Translate this sentence from the text on Hermitian forms into French: "An Hermitian form $H$ over $R$ is fully determined by its restriction to $V_1 \times V_2$."

* START PAGE *

Let us first observe that $R$ is a $K$-algebra via the embedding $k \mapsto (k, k)$ of $K$ into $R$. We denote by $\sigma$ the switch involution of $R$, i.e, the $K$-automorphism which swaps the coordinates of $R$. We will say that $H: V \times V \rightarrow R$ is an Hermitian form over $R$ if the identities $H(rv + v',w) = rH(v, w) + H(v', w), H(v, rw + w') = \sigma(r)H(v, w) + H(v, w')$ and $H(v, w) = \sigma(H(w,v))$ hold for every $r \in R$ and $v, v', w, w' \in V$. Two Hermitian forms $H$ and $H'$ over $V$ are said to be equivalent if there is an $R$-automorphism $\phi$ of $V$ such that $H'(v,w) = H(\phi(v), \phi(w))$ for every $v,w \in V$.

Let us set $e_1 = (1, 0), e_2 = (0,1) \in R$ and $V_i = e_iV$ for $i = 1, 2$. Then we have $V = V_1 \oplus V_2$ as an $R$-module. An Hermitian form $H$ over $R$ is fully determined by its restriction to $V_1 \times V_2$. Indeed, the restriction of $H$ to $V_i \times V_i$ is zero (write $H(e_i v, w)$ in two different ways) for $i = 1,2$ and we obtain the restriction to $V_2 \times V_1$ from the restriction to $V_1 \times V_2$ by swapping arguments at the source and the target. The restriction of $H$ to $V_1 \times V_2$ is any $K$-bilinear map taking values in the $K$-algebra $R$. Hence it identifies with a matrix in $M_{n_1, n_2}(K)$ where $n_i =\dim_K(V_i)$ for $i = 1, 2$. Thus $H$ can be written as an $n$-by-$n$ matrix over $K$ of the form $\text{Mat}(A) \Doteq \pmatrix{0 & A \\ A^t & 0}$ with $n = n_1 + n_2$ and $A \in M_{n_1, n_2}(K)$.

* END PAGE *
* START STORED RECORDS *

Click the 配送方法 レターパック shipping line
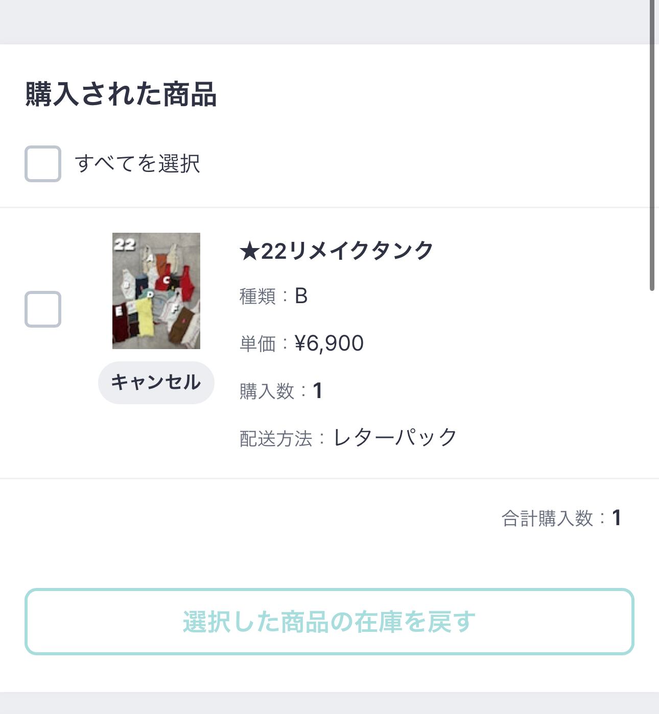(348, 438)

* END STORED RECORDS *
* START STORED RECORDS *

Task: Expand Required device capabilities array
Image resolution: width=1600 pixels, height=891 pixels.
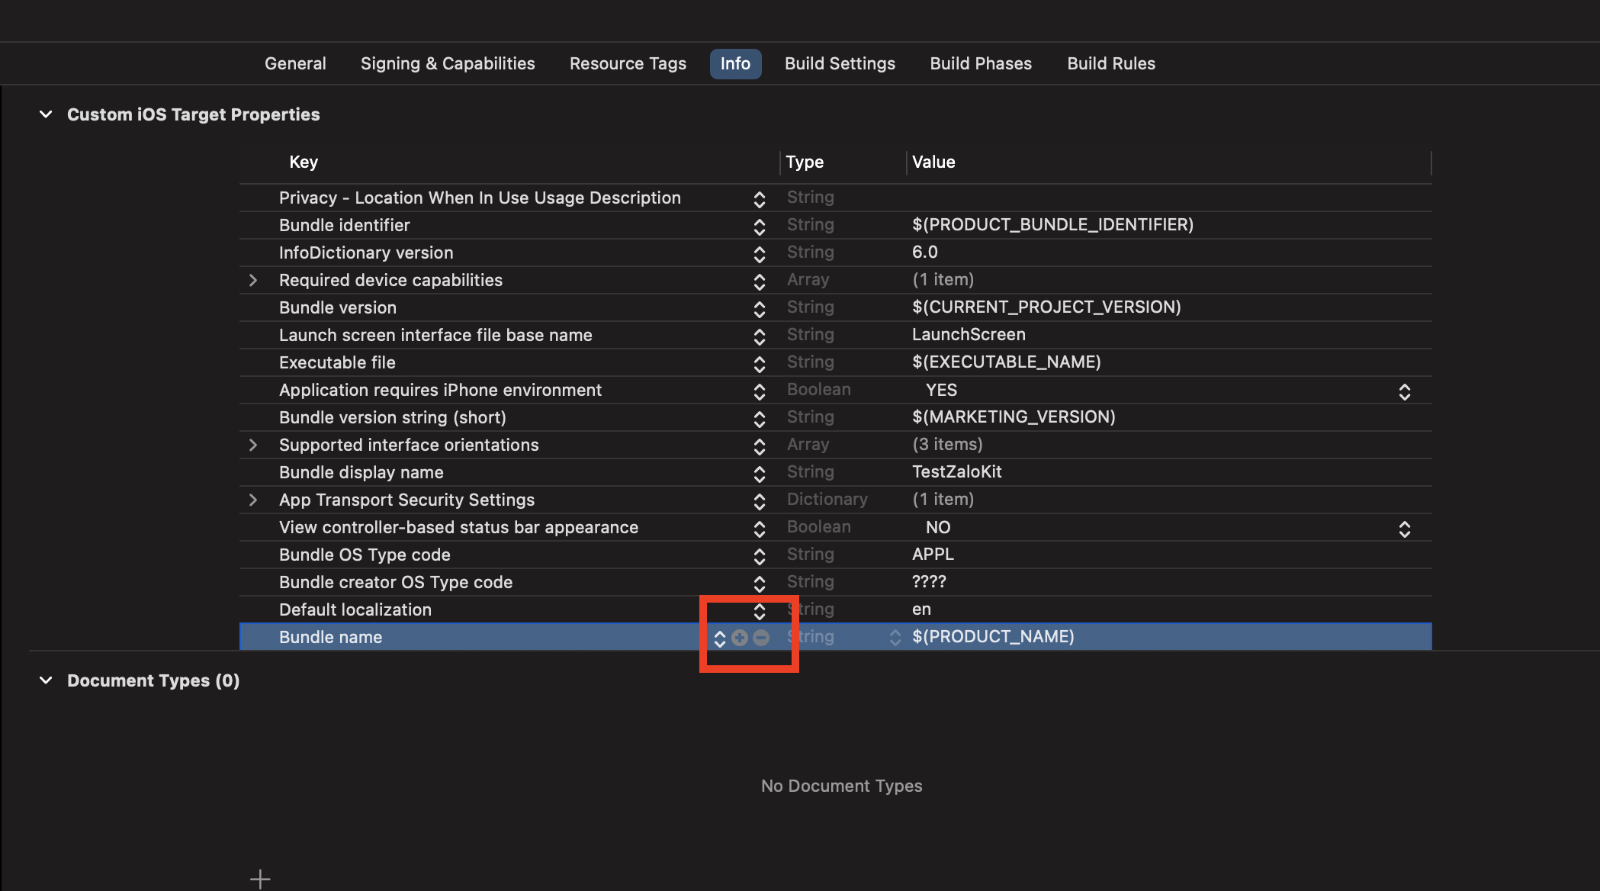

* END STORED RECORDS *

> FULL ANSWER: Une forme hermitienne $H$ sur $R$ est entièrement déterminée par sa restriction à $V_1 \times V_2$.